Reproduce each of the following entries verbatim, keeping every line unchanged and in its original order.
§ §
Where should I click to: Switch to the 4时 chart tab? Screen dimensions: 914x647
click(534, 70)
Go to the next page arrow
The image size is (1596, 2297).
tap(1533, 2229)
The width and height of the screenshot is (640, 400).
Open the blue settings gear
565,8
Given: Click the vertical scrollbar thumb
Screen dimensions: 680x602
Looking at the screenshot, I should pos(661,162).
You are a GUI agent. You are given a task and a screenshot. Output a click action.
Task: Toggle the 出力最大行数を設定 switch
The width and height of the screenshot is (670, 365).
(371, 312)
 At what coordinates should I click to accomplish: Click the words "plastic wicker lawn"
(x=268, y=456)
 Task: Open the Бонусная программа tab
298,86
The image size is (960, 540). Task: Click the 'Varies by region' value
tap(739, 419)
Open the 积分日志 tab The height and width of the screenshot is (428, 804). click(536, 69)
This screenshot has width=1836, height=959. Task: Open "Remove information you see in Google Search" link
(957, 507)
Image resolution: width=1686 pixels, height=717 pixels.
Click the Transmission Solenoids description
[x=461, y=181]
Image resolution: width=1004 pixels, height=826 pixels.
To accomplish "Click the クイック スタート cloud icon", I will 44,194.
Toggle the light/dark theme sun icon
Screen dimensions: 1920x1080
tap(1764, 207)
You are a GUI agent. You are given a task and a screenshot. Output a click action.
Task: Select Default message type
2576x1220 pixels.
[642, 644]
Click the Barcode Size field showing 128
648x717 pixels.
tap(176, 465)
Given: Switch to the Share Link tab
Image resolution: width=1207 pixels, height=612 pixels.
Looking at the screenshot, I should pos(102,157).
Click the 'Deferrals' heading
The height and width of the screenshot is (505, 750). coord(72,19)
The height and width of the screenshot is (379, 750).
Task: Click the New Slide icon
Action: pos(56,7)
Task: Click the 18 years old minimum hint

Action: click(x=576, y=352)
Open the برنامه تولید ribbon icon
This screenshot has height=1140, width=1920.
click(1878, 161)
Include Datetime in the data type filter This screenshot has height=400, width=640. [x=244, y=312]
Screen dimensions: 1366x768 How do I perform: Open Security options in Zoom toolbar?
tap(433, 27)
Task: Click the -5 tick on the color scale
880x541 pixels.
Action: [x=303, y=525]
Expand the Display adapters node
§ §
(Response to this task):
Where should I click to: Switch to the 4时 chart tab? Screen dimensions: 914x647
click(534, 70)
Go to the next page arrow
The image size is (1596, 2297).
tap(1533, 2229)
The width and height of the screenshot is (640, 400).
Open the blue settings gear
565,8
Given: Click the vertical scrollbar thumb
Screen dimensions: 680x602
Looking at the screenshot, I should pos(661,162).
You are a GUI agent. You are given a task and a screenshot. Output a click action.
Task: Toggle the 出力最大行数を設定 switch
The width and height of the screenshot is (670, 365).
(371, 312)
 At what coordinates should I click to accomplish: Click the words "plastic wicker lawn"
(x=268, y=456)
 Task: Open the Бонусная программа tab
298,86
The image size is (960, 540). Task: Click the 'Varies by region' value
tap(739, 419)
Open the 积分日志 tab The height and width of the screenshot is (428, 804). click(536, 69)
This screenshot has width=1836, height=959. Task: Open "Remove information you see in Google Search" link
(957, 507)
Image resolution: width=1686 pixels, height=717 pixels.
Click the Transmission Solenoids description
[x=461, y=181]
Image resolution: width=1004 pixels, height=826 pixels.
To accomplish "Click the クイック スタート cloud icon", I will 44,194.
Toggle the light/dark theme sun icon
Screen dimensions: 1920x1080
tap(1764, 207)
You are a GUI agent. You are given a task and a screenshot. Output a click action.
Task: Select Default message type
2576x1220 pixels.
[642, 644]
Click the Barcode Size field showing 128
648x717 pixels.
tap(176, 465)
Given: Switch to the Share Link tab
Image resolution: width=1207 pixels, height=612 pixels.
Looking at the screenshot, I should pos(102,157).
Click the 'Deferrals' heading
The height and width of the screenshot is (505, 750). coord(72,19)
The height and width of the screenshot is (379, 750).
Task: Click the New Slide icon
Action: pos(56,7)
Task: Click the 18 years old minimum hint

Action: click(x=576, y=352)
Open the برنامه تولید ribbon icon
This screenshot has height=1140, width=1920.
click(1878, 161)
Include Datetime in the data type filter This screenshot has height=400, width=640. [x=244, y=312]
Screen dimensions: 1366x768 How do I perform: Open Security options in Zoom toolbar?
tap(433, 27)
Task: Click the -5 tick on the color scale
880x541 pixels.
Action: [x=303, y=525]
Expand the Display adapters node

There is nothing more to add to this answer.